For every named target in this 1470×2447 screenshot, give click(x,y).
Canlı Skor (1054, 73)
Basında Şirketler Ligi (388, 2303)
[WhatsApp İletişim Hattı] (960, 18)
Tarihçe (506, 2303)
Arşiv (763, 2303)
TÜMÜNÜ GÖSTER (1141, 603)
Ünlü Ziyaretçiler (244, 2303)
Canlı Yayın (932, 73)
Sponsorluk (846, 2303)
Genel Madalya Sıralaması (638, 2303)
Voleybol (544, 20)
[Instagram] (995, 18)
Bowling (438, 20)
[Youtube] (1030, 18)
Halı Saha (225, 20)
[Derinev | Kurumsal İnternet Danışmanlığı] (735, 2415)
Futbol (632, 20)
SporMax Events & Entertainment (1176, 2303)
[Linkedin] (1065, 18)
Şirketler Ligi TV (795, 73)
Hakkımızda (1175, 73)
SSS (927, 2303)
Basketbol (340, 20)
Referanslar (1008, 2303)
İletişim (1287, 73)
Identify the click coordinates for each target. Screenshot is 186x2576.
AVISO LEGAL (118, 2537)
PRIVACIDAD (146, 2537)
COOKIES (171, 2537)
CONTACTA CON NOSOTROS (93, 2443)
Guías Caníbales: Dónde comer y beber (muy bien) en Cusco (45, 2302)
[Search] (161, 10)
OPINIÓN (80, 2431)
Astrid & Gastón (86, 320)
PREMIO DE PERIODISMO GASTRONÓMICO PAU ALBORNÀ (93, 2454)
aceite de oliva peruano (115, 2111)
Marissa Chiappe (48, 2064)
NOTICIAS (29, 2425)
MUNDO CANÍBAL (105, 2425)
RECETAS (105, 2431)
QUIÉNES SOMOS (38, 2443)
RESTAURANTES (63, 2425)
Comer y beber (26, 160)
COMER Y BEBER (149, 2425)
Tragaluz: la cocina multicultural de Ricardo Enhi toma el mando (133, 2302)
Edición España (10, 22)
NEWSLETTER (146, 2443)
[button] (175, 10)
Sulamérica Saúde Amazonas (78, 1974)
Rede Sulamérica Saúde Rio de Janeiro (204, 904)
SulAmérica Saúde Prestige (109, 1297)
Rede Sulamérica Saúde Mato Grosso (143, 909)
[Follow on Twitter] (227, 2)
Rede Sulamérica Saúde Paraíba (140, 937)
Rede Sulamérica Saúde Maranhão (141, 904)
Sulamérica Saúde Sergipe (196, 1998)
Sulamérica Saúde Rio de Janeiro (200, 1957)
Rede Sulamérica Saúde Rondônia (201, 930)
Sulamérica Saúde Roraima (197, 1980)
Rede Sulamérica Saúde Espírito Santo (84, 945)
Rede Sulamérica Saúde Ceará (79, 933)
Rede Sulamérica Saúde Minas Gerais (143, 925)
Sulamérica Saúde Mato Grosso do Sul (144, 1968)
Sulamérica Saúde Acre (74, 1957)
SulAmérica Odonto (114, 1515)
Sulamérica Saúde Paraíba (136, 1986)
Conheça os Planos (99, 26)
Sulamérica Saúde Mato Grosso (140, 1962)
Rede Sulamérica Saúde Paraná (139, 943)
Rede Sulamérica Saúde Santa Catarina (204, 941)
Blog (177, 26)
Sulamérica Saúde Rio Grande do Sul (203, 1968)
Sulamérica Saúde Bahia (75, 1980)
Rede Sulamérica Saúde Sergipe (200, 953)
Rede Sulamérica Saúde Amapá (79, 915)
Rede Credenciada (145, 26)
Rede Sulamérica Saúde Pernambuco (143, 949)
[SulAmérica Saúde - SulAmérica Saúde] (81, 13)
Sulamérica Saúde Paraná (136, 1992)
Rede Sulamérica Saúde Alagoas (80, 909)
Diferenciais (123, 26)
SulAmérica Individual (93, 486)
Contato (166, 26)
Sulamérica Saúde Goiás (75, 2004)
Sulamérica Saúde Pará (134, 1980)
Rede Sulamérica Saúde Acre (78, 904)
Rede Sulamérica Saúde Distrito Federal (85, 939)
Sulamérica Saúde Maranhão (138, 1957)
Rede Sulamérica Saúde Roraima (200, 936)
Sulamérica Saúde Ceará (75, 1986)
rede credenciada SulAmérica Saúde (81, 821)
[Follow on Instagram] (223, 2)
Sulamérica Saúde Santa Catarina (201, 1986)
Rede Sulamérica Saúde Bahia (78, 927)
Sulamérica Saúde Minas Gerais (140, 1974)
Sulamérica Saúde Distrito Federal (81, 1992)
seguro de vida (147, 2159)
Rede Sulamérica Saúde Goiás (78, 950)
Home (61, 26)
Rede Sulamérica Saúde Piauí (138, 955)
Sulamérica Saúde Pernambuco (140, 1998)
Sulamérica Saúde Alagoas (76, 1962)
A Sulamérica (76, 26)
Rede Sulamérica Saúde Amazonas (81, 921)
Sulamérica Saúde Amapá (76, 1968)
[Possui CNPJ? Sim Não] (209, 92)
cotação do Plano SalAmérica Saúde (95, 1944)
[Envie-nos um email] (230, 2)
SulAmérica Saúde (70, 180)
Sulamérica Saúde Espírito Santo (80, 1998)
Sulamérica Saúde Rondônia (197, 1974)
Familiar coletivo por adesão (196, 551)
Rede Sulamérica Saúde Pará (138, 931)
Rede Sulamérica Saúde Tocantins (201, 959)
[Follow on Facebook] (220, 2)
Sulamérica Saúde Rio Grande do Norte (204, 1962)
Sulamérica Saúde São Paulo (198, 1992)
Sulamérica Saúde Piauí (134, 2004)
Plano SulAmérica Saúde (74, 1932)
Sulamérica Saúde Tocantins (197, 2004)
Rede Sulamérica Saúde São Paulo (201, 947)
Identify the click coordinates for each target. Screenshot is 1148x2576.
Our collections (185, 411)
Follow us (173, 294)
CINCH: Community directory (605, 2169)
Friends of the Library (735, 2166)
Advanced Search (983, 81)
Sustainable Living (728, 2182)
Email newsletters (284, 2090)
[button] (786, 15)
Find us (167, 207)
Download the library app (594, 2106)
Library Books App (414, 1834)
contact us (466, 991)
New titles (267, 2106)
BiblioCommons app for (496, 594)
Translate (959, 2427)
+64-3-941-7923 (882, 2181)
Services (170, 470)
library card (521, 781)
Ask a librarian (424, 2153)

------------

TASK DIRECTIONS →
Each entry must be reproduced verbatim.

ANSWER TO THIS TASK →
For every named target in this 1470×2447 screenshot, give click(x,y).
Canlı Skor (1054, 73)
Basında Şirketler Ligi (388, 2303)
[WhatsApp İletişim Hattı] (960, 18)
Tarihçe (506, 2303)
Arşiv (763, 2303)
TÜMÜNÜ GÖSTER (1141, 603)
Ünlü Ziyaretçiler (244, 2303)
Canlı Yayın (932, 73)
Sponsorluk (846, 2303)
Genel Madalya Sıralaması (638, 2303)
Voleybol (544, 20)
[Instagram] (995, 18)
Bowling (438, 20)
[Youtube] (1030, 18)
Halı Saha (225, 20)
[Derinev | Kurumsal İnternet Danışmanlığı] (735, 2415)
Futbol (632, 20)
SporMax Events & Entertainment (1176, 2303)
[Linkedin] (1065, 18)
Şirketler Ligi TV (795, 73)
Hakkımızda (1175, 73)
SSS (927, 2303)
Basketbol (340, 20)
Referanslar (1008, 2303)
İletişim (1287, 73)
Identify the click coordinates for each target. Screenshot is 186x2576.
AVISO LEGAL (118, 2537)
PRIVACIDAD (146, 2537)
COOKIES (171, 2537)
CONTACTA CON NOSOTROS (93, 2443)
Guías Caníbales: Dónde comer y beber (muy bien) en Cusco (45, 2302)
[Search] (161, 10)
OPINIÓN (80, 2431)
Astrid & Gastón (86, 320)
PREMIO DE PERIODISMO GASTRONÓMICO PAU ALBORNÀ (93, 2454)
aceite de oliva peruano (115, 2111)
Marissa Chiappe (48, 2064)
NOTICIAS (29, 2425)
MUNDO CANÍBAL (105, 2425)
RECETAS (105, 2431)
QUIÉNES SOMOS (38, 2443)
RESTAURANTES (63, 2425)
Comer y beber (26, 160)
COMER Y BEBER (149, 2425)
Tragaluz: la cocina multicultural de Ricardo Enhi toma el mando (133, 2302)
Edición España (10, 22)
NEWSLETTER (146, 2443)
[button] (175, 10)
Sulamérica Saúde Amazonas (78, 1974)
Rede Sulamérica Saúde Rio de Janeiro (204, 904)
SulAmérica Saúde Prestige (109, 1297)
Rede Sulamérica Saúde Mato Grosso (143, 909)
[Follow on Twitter] (227, 2)
Rede Sulamérica Saúde Paraíba (140, 937)
Rede Sulamérica Saúde Maranhão (141, 904)
Sulamérica Saúde Sergipe (196, 1998)
Sulamérica Saúde Rio de Janeiro (200, 1957)
Rede Sulamérica Saúde Rondônia (201, 930)
Sulamérica Saúde Roraima (197, 1980)
Rede Sulamérica Saúde Espírito Santo (84, 945)
Rede Sulamérica Saúde Ceará (79, 933)
Rede Sulamérica Saúde Minas Gerais (143, 925)
Sulamérica Saúde Mato Grosso do Sul (144, 1968)
Sulamérica Saúde Acre (74, 1957)
SulAmérica Odonto (114, 1515)
Sulamérica Saúde Paraíba (136, 1986)
Conheça os Planos (99, 26)
Sulamérica Saúde Mato Grosso (140, 1962)
Rede Sulamérica Saúde Paraná (139, 943)
Rede Sulamérica Saúde Santa Catarina (204, 941)
Blog (177, 26)
Sulamérica Saúde Rio Grande do Sul (203, 1968)
Sulamérica Saúde Bahia (75, 1980)
Rede Sulamérica Saúde Sergipe (200, 953)
Rede Sulamérica Saúde Amapá (79, 915)
Rede Credenciada (145, 26)
Rede Sulamérica Saúde Pernambuco (143, 949)
[SulAmérica Saúde - SulAmérica Saúde] (81, 13)
Sulamérica Saúde Paraná (136, 1992)
Rede Sulamérica Saúde Alagoas (80, 909)
Diferenciais (123, 26)
SulAmérica Individual (93, 486)
Contato (166, 26)
Sulamérica Saúde Goiás (75, 2004)
Sulamérica Saúde Pará (134, 1980)
Rede Sulamérica Saúde Acre (78, 904)
Rede Sulamérica Saúde Distrito Federal (85, 939)
Sulamérica Saúde Maranhão (138, 1957)
Rede Sulamérica Saúde Roraima (200, 936)
Sulamérica Saúde Ceará (75, 1986)
rede credenciada SulAmérica Saúde (81, 821)
[Follow on Instagram] (223, 2)
Sulamérica Saúde Santa Catarina (201, 1986)
Rede Sulamérica Saúde Bahia (78, 927)
Sulamérica Saúde Minas Gerais (140, 1974)
Sulamérica Saúde Distrito Federal (81, 1992)
seguro de vida (147, 2159)
Rede Sulamérica Saúde Goiás (78, 950)
Home (61, 26)
Rede Sulamérica Saúde Piauí (138, 955)
Sulamérica Saúde Pernambuco (140, 1998)
Sulamérica Saúde Alagoas (76, 1962)
A Sulamérica (76, 26)
Rede Sulamérica Saúde Amazonas (81, 921)
Sulamérica Saúde Amapá (76, 1968)
[Possui CNPJ? Sim Não] (209, 92)
cotação do Plano SalAmérica Saúde (95, 1944)
[Envie-nos um email] (230, 2)
SulAmérica Saúde (70, 180)
Sulamérica Saúde Espírito Santo (80, 1998)
Sulamérica Saúde Rondônia (197, 1974)
Familiar coletivo por adesão (196, 551)
Rede Sulamérica Saúde Pará (138, 931)
Rede Sulamérica Saúde Tocantins (201, 959)
[Follow on Facebook] (220, 2)
Sulamérica Saúde Rio Grande do Norte (204, 1962)
Sulamérica Saúde São Paulo (198, 1992)
Sulamérica Saúde Piauí (134, 2004)
Plano SulAmérica Saúde (74, 1932)
Sulamérica Saúde Tocantins (197, 2004)
Rede Sulamérica Saúde São Paulo (201, 947)
Identify the click coordinates for each target. Screenshot is 1148x2576.
Our collections (185, 411)
Follow us (173, 294)
CINCH: Community directory (605, 2169)
Friends of the Library (735, 2166)
Advanced Search (983, 81)
Sustainable Living (728, 2182)
Email newsletters (284, 2090)
[button] (786, 15)
Find us (167, 207)
Download the library app (594, 2106)
Library Books App (414, 1834)
contact us (466, 991)
New titles (267, 2106)
BiblioCommons app for (496, 594)
Translate (959, 2427)
+64-3-941-7923 (882, 2181)
Services (170, 470)
library card (521, 781)
Ask a librarian (424, 2153)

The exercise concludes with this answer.